For his part, Akel’s Aristos Damianou commented that the previous law had functioned effectively for ten years until it was deemed unconstitutional in 2024.

Even though the new law is “not perfect”, he added, it would benefit an estimated 3,000 people at least.

However, cautioned Damianou, the endeavour to help ‘trapped buyers’ does not end here.

The need to re-tweak the law came about after a Supreme Court ruling in a civil case delivered on June 20 last year.

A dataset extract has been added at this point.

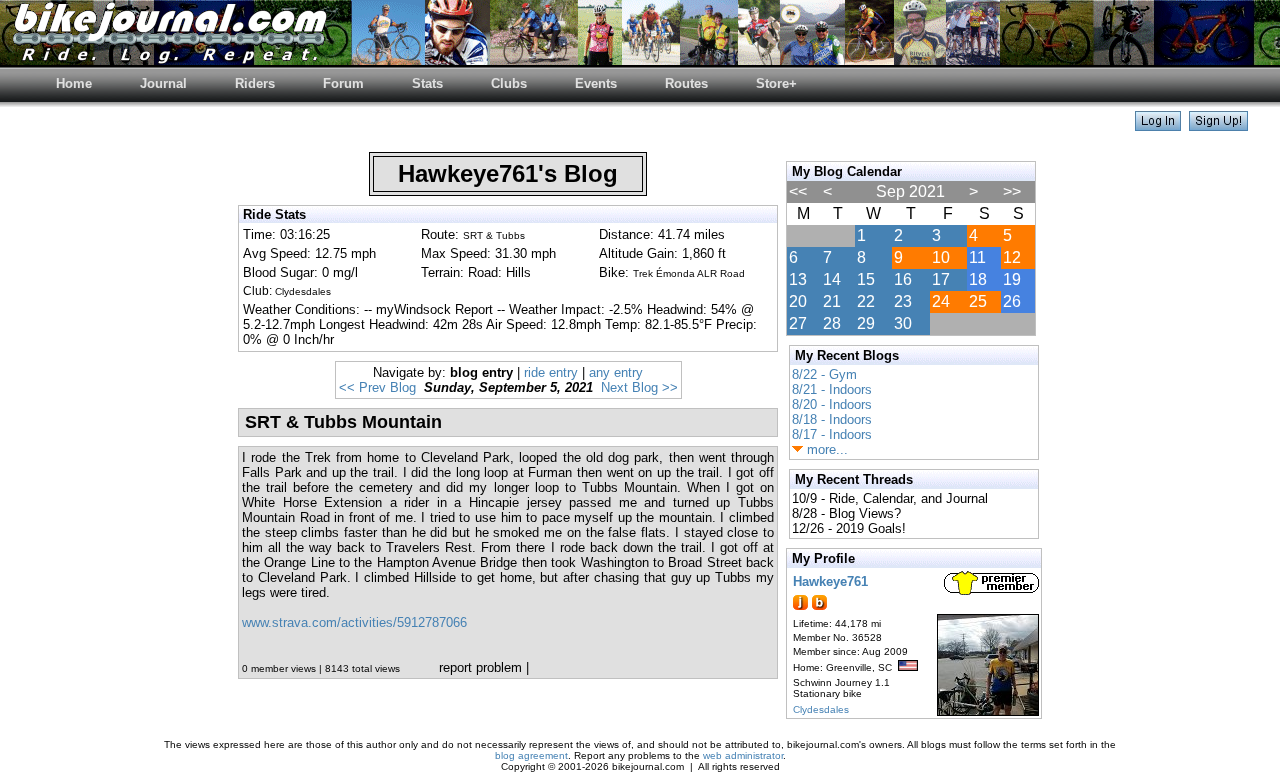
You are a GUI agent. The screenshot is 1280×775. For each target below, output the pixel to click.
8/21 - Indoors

Parts of the ruling had it made it impossible for ‘trapped buyers’ to receive a title deed if they had purchased a property prior to the coming into force of the court judgement.

A key provision in the new law passed on Thursday concerns cases where lenders or other entities have placed encumbrances or prohibitions on a property and “refuse unfairly and unjustifiably” to consent to transfer of the title deed despite the buyer having paid up in full.

In these cases, the required consent may now be substituted by a court order, filed to the director of the Department of Lands and Surveys.

Where a lender refuses to consent to a title deed transfer, a ‘trapped buyer’ has 45 days in which to petition a court for such an order.

Once such a petition is filed, any other pending process regarding the property is suspended until the court order has been issued.

The issue concerns thousands of owners who had paid for their properties in full but had not been issued with their title deeds because the developers had mortgages on the properties.

Since developers’ land and buildings are counted as assets that need to be offset against their debt to banks, this gave banks a claim on properties that had been mortgaged by developers.

Explaining what will happen with property cases with prior encumbrances, the ministry said that now an individual or legal entity, holding the encumbrance, must furnish a written consent.

Once this written consent is secured, the director of the registry will be able to cancel the encumbrances, so that the property gets transferred in the name of the buyer, irrespective of any other subsequent encumbrances.

If banks unjustifiably refuse to provide such consent, a court order may be sought forcing the transfer of a title deed.